* Work task
The expected reply is all of the data, returned exactly.

* Exercise material
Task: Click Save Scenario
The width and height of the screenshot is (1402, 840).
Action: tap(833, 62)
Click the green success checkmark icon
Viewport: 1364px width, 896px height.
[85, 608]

* Task response
Task: Click Save Scenario
The width and height of the screenshot is (1402, 840).
Action: tap(833, 62)
Click the green success checkmark icon
Viewport: 1364px width, 896px height.
[85, 608]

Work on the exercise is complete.